At a Glance | June 26

Flint Airport Update: FBI Says Attacker Tried to Buy a Gun, but Used a Knife Instead

The Canadian man charged with attacking police Lieutenant Jeff Neville with a knife at the airport in Flint, Michigan, on June 21 tried to buy a gun in the United States last week, but was unsuccessful, the FBI confirmed at a press conference.  The Bureau would not confirm where the attempted purchase took place or why the defendant, Amor Ftouhi, was unable to complete the purchase. The FBI also said Ftouhi bought the knife used in the attack—a 12-inch (eight-inch blade) serrated knife (see photo)—after he arrived from Canada in Lake Champlain, New York, on June 16.

Lieutenant Neville, who was originally hospitalized in critical condition, has since been upgraded to good condition, and doctors say he could be released from the hospital within a few days. Local news media reported last week that about 75 people from all religions gathered at a park in Flint for an interfaith prayer service for Lieutenant Neville, sponsored by the Flint Islamic Center.


London Update: Suspect Charged With Terrorist-Related Murder in Mosque Attack

Last week, British prosecutors charged Darren Osborne, age 47, of Cardiff, Wales, with terrorist-related murder and attempted murder in connection with a van attack on a crowd of worshipers near a mosque in London on June 19. Prosecutors allege that he conducted a premeditated attack “motivated by extreme political views and a personal hated of Muslims,” and that he “acted to kill, maim, injure, and terrify as many people as possible.” A post-mortem examination found that the cause of the death of the man who died at the scene of the attack was “multiple injuries,” thus clearing the way for the murder charge against Osborne, who faces a preliminary hearing this week.

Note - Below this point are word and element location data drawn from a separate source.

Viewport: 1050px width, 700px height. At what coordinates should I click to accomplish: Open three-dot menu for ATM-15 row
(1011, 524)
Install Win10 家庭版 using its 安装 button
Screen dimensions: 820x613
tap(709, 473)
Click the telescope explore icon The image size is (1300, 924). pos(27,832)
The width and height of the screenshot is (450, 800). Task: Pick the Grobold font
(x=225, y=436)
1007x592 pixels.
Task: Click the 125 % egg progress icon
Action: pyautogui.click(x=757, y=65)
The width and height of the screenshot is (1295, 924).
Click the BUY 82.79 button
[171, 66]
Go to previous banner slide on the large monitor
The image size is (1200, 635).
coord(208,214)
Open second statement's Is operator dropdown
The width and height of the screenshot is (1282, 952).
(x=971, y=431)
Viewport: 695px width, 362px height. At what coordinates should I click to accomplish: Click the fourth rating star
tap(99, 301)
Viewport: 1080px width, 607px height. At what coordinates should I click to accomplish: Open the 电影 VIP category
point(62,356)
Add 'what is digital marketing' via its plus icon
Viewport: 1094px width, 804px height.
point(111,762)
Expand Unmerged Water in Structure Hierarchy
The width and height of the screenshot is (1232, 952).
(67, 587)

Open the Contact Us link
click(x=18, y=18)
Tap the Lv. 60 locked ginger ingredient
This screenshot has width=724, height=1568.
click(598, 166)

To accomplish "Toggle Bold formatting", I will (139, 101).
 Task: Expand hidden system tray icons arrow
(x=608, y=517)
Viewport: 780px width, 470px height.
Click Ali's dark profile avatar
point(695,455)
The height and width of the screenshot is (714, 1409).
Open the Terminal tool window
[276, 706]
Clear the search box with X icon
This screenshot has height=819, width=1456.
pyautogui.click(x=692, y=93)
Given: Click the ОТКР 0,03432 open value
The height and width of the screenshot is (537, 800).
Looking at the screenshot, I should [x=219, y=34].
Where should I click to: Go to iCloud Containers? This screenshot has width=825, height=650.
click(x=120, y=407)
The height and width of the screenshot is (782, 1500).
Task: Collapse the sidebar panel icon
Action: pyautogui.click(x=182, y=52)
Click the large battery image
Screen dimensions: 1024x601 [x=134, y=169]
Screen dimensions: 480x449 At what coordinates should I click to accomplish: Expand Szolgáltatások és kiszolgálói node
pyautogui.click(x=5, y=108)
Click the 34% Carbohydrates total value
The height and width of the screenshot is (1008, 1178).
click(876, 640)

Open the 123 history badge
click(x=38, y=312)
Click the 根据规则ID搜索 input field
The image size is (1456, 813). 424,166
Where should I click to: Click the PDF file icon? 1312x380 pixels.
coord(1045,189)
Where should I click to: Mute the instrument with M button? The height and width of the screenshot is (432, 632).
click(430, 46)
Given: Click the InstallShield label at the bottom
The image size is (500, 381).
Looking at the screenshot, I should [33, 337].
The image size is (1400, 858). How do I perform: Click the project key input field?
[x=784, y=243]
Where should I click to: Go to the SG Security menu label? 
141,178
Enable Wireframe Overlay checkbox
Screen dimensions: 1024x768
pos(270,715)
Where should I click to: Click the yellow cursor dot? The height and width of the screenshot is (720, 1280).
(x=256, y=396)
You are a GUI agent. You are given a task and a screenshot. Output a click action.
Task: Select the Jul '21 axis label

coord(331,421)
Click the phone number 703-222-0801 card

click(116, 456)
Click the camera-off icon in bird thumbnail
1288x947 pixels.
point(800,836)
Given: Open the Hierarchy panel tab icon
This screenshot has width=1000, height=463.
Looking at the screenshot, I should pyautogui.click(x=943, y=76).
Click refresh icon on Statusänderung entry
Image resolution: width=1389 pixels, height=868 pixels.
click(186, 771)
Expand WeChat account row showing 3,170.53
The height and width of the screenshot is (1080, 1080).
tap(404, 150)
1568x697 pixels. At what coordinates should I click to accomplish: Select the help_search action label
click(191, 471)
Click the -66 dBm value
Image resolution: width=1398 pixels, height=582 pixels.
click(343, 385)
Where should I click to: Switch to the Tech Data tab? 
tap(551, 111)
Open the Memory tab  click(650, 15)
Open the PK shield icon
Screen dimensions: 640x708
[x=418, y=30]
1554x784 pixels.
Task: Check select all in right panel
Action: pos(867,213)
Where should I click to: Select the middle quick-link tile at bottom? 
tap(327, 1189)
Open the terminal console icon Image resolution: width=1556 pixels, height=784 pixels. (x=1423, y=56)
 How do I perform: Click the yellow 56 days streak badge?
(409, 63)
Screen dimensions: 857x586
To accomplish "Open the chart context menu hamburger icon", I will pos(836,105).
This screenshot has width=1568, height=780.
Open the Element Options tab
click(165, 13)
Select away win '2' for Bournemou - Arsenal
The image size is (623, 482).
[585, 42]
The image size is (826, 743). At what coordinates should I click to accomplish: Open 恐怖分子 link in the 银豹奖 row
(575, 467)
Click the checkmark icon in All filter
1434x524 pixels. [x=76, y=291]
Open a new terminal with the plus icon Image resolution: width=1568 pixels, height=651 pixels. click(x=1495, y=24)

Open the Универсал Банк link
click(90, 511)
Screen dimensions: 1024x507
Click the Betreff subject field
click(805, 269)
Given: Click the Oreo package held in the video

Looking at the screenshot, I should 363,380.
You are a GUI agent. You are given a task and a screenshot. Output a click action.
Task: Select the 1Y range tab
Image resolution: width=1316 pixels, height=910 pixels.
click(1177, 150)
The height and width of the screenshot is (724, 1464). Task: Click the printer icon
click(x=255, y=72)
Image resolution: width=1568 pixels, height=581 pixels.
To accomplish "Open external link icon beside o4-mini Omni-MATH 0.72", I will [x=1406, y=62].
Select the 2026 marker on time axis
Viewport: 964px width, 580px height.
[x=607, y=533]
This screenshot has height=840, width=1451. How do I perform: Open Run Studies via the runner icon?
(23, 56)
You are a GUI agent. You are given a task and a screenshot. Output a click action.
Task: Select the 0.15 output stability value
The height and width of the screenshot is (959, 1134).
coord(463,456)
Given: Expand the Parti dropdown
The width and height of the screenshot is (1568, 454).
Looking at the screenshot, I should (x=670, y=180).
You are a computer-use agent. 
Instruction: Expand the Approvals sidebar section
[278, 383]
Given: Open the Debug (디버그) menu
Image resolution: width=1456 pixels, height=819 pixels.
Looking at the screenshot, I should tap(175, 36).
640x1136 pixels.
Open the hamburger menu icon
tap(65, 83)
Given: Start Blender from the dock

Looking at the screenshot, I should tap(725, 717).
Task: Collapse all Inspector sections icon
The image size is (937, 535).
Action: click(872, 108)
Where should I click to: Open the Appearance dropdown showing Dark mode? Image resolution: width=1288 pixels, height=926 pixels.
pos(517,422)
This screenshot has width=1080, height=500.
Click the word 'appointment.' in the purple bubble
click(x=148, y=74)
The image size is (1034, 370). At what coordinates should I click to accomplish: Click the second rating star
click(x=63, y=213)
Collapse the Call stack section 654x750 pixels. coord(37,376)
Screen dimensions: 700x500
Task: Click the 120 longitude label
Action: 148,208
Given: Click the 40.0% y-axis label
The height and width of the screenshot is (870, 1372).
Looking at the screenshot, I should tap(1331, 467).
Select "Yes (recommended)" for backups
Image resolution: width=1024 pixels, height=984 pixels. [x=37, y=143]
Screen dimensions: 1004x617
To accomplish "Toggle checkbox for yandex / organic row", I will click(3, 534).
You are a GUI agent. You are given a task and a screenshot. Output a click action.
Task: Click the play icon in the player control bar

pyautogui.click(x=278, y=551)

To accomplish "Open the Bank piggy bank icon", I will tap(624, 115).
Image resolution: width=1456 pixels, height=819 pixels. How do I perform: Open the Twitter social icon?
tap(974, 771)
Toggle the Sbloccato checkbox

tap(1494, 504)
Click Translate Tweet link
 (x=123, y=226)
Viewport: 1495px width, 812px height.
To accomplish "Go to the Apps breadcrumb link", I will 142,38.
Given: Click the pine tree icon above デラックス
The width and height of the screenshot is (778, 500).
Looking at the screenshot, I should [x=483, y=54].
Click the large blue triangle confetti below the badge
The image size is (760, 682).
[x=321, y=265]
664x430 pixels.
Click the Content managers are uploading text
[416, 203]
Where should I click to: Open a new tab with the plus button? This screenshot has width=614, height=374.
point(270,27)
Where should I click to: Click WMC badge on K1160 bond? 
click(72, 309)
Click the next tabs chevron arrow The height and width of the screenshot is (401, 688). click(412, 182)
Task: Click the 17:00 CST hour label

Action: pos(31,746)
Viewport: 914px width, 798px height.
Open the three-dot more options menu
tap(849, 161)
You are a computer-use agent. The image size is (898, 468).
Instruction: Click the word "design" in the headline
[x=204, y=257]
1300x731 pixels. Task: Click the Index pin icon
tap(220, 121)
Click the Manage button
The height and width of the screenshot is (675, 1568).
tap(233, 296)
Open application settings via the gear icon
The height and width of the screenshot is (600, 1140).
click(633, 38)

London police have released a photograph of the van used in the attack (see photo), and they have appealed to the public for any information about the vehicle or its driver. Investigators said the rented van was driven from Cardiff to London between June 17 and 18.


Murder of Muslim Teenager in Virginia Is Being Investigated as a Road-Rage Incident  

Last week, Fairfax County (Virginia) police said they are investigating the murder of a teenage Muslim girl, Nabra Hassanen of Reston, on June 18 as a road rage incident, rather than a hate crime. Investigators say Nabra was part of a group of teens returning from a restaurant to a mosque about 3:40 a.m. (not unusual during Ramadan celebrations), walking and biking in a major road. The defendant, Darwin Martinez Torres, age 22, of Sterling, Virginia, was driving down the road, got into an argument with a teenager on a bicycle, and then drove his car up over a curb, scattering about 15 teenagers. He later caught up with them in a parking lot, chased them with a baseball bat, and struck Nabra and then abducted her into his car, according to police.

Police said Martinez Torres assaulted Nabra a second time, near his apartment complex in Loudoun County, and threw her body into a nearby pond, where it was found that afternoon. The medical examiner ruled that the cause of her death was blunt-force trauma to the head and neck.

Although Fairfax County police say they have no indication that Nabra was targeted because of her religion, some leaders in the Muslim community continue to express their belief that this murder is a hate crime.